Return the stretch of entries from the line containing "cycle [535, 1218]" through the line containing "lack [531, 849]", both lines included, reproducing each line unchanged.

*** The records ***

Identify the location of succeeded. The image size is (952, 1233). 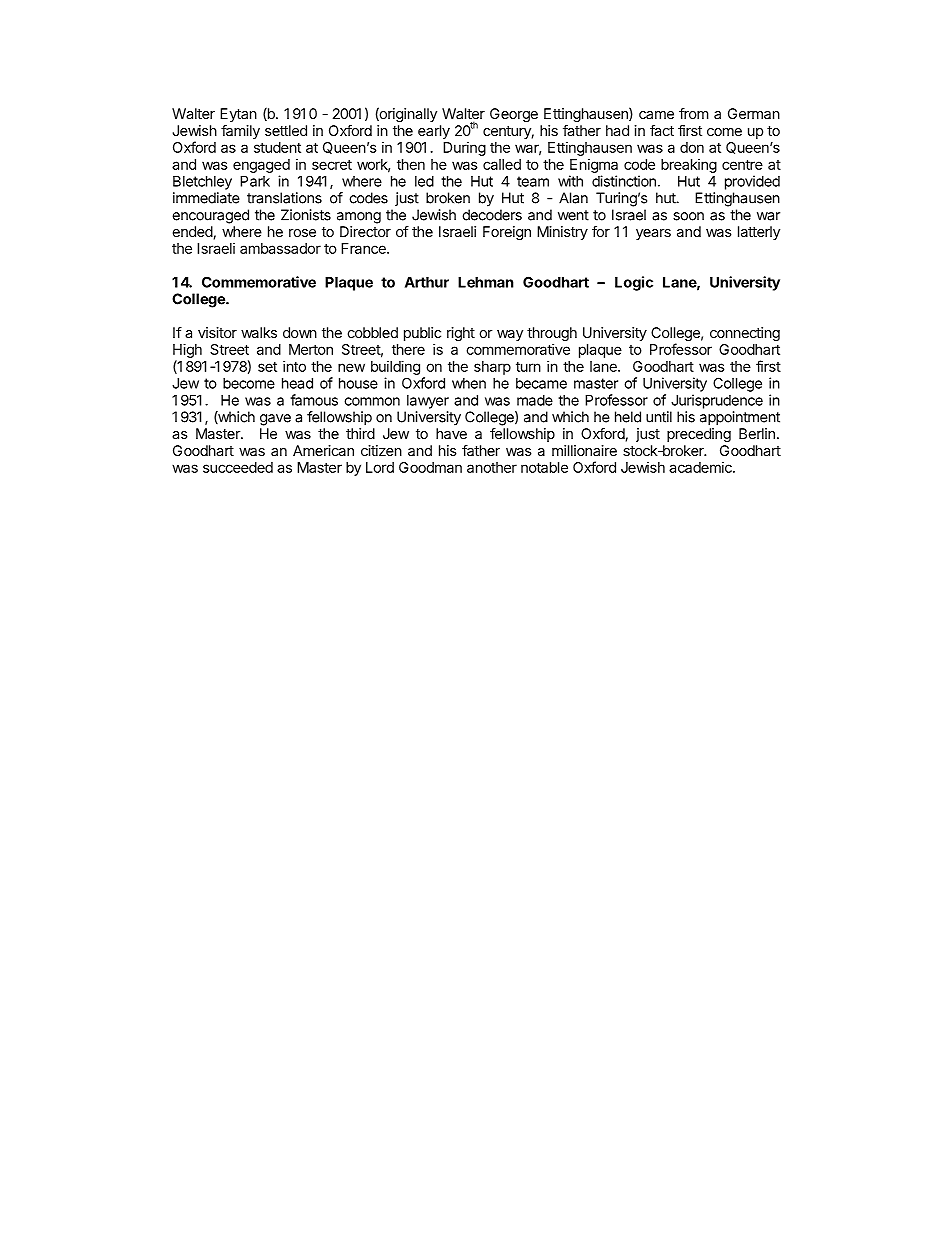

***
*** The records ***

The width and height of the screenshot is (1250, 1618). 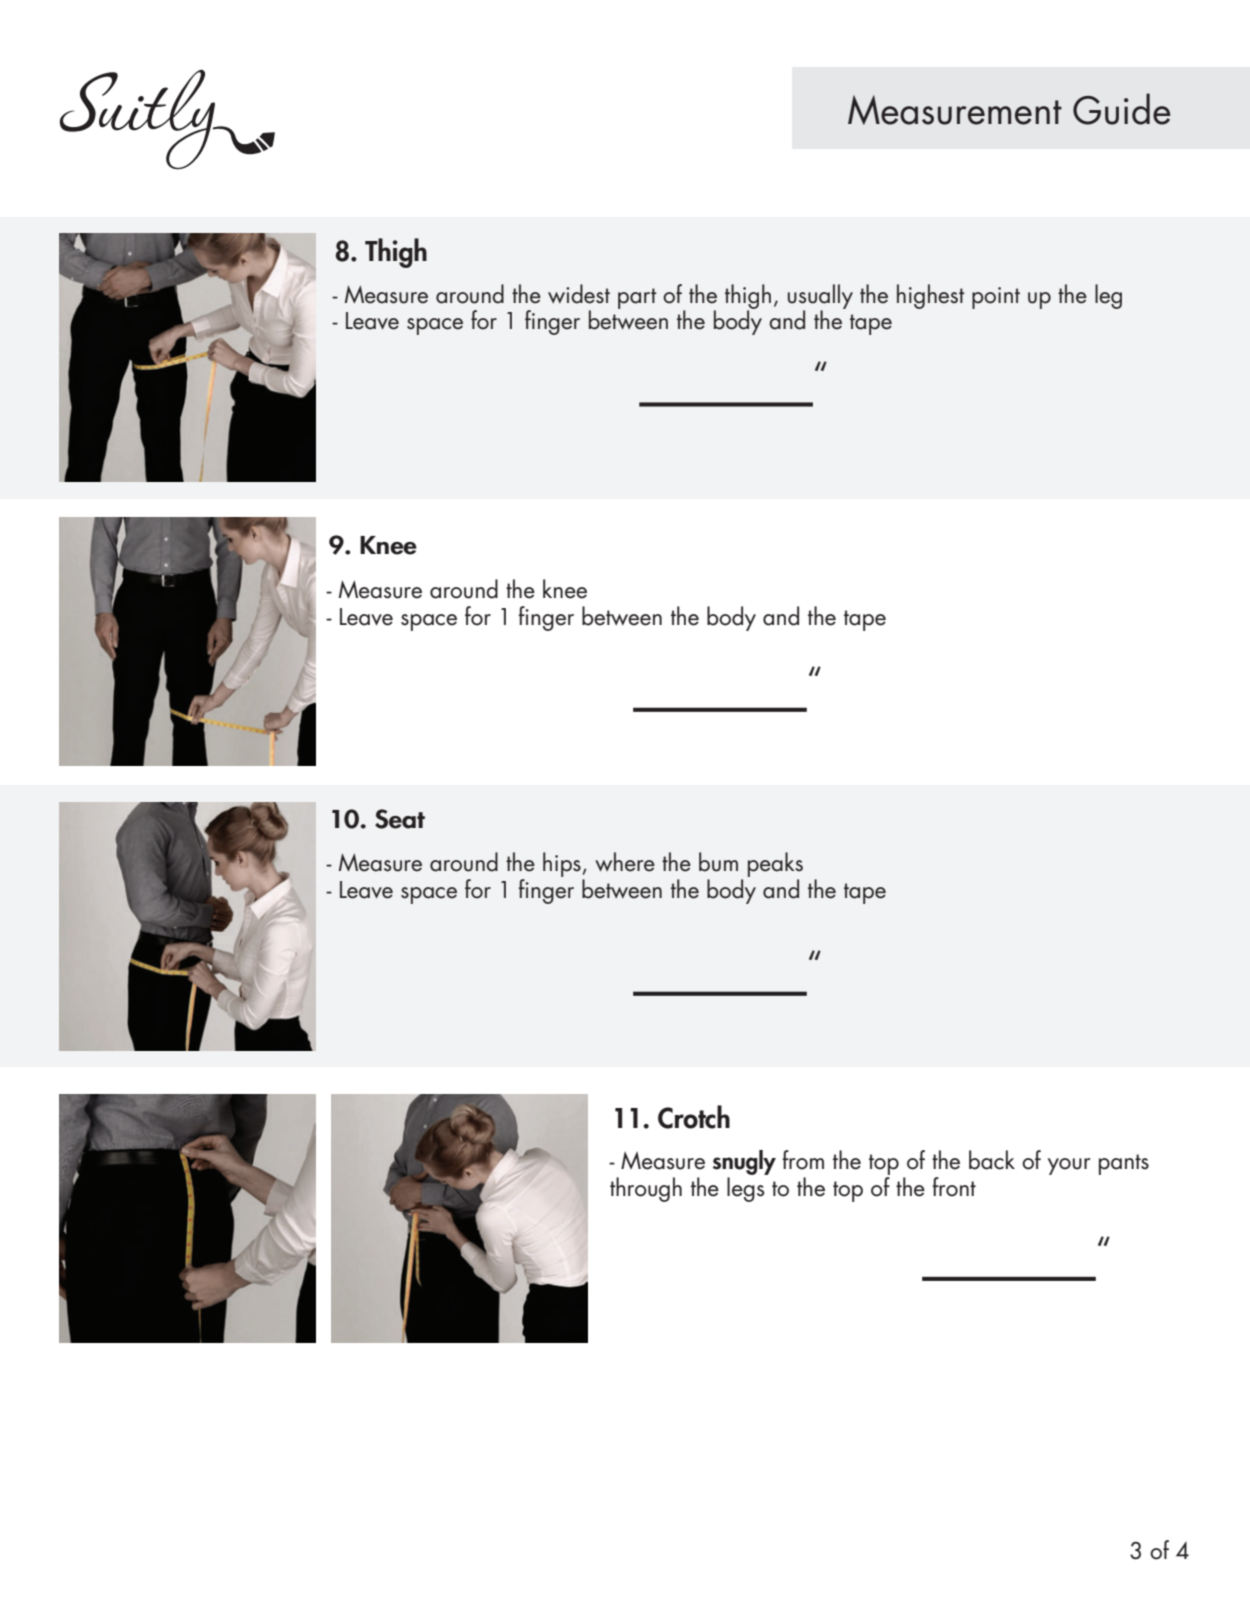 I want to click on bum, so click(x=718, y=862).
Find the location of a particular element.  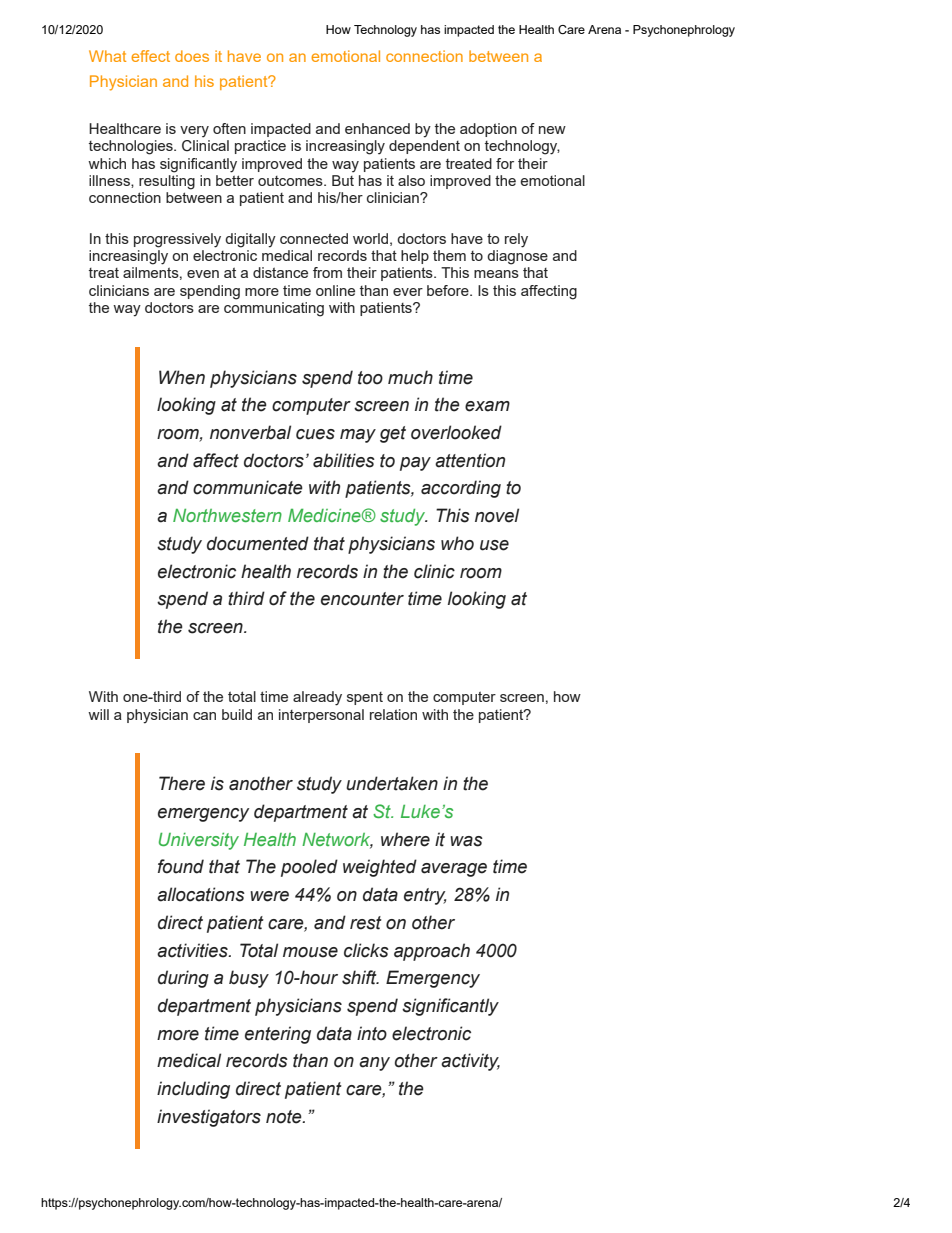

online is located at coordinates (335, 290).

***
*** The records ***

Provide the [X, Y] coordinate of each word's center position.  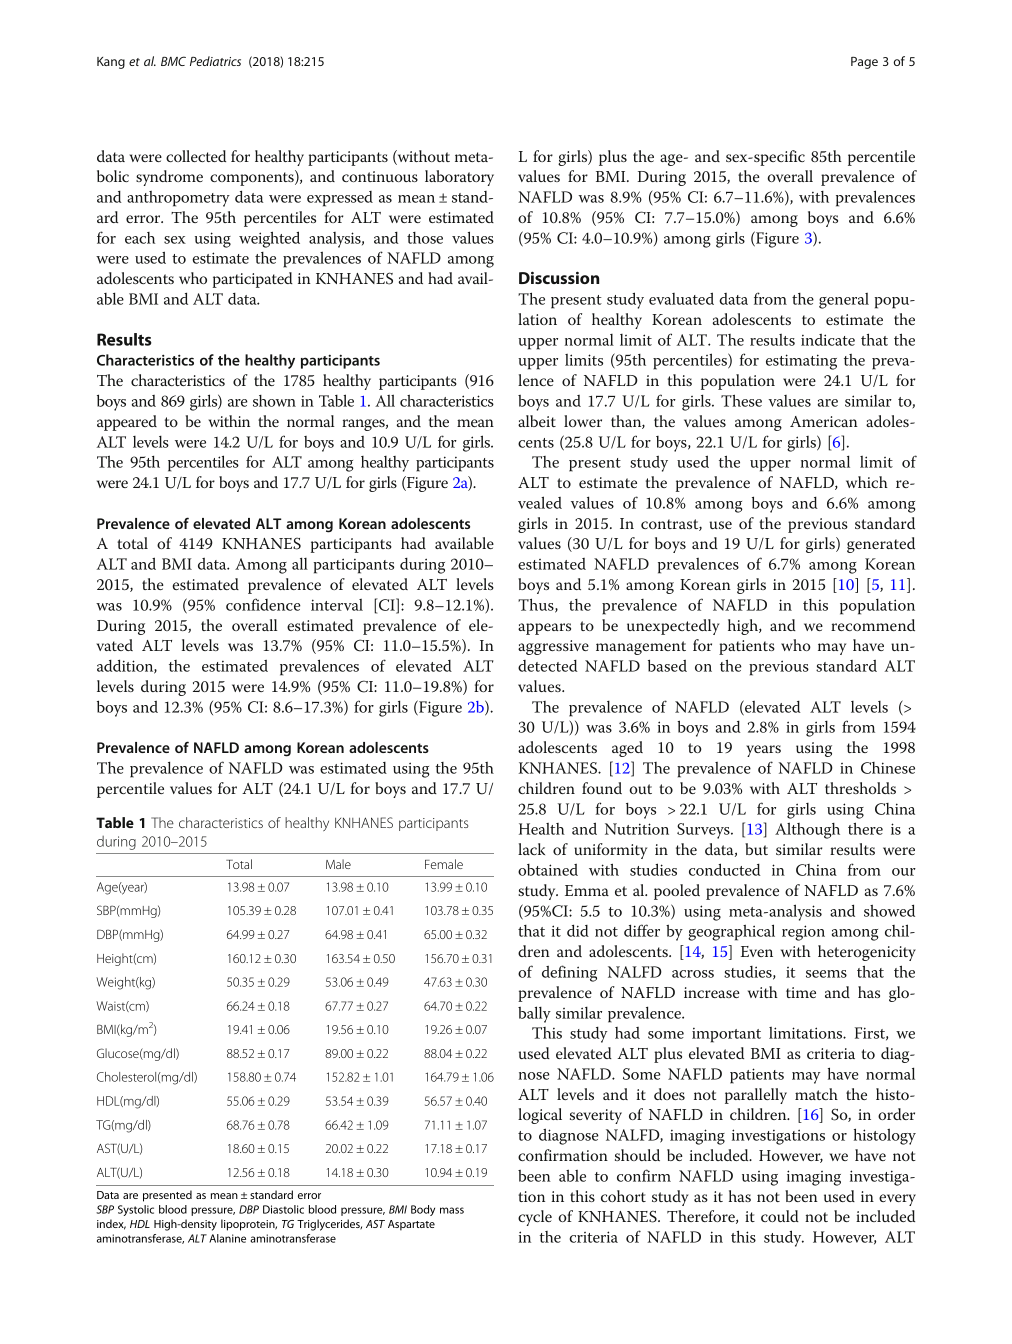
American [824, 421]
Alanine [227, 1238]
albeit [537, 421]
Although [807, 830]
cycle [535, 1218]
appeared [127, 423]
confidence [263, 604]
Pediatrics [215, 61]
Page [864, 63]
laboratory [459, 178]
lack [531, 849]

***

Task solution:
cycle [535, 1218]
appeared [127, 423]
confidence [263, 604]
Pediatrics [215, 61]
Page [864, 63]
laboratory [459, 178]
lack [531, 849]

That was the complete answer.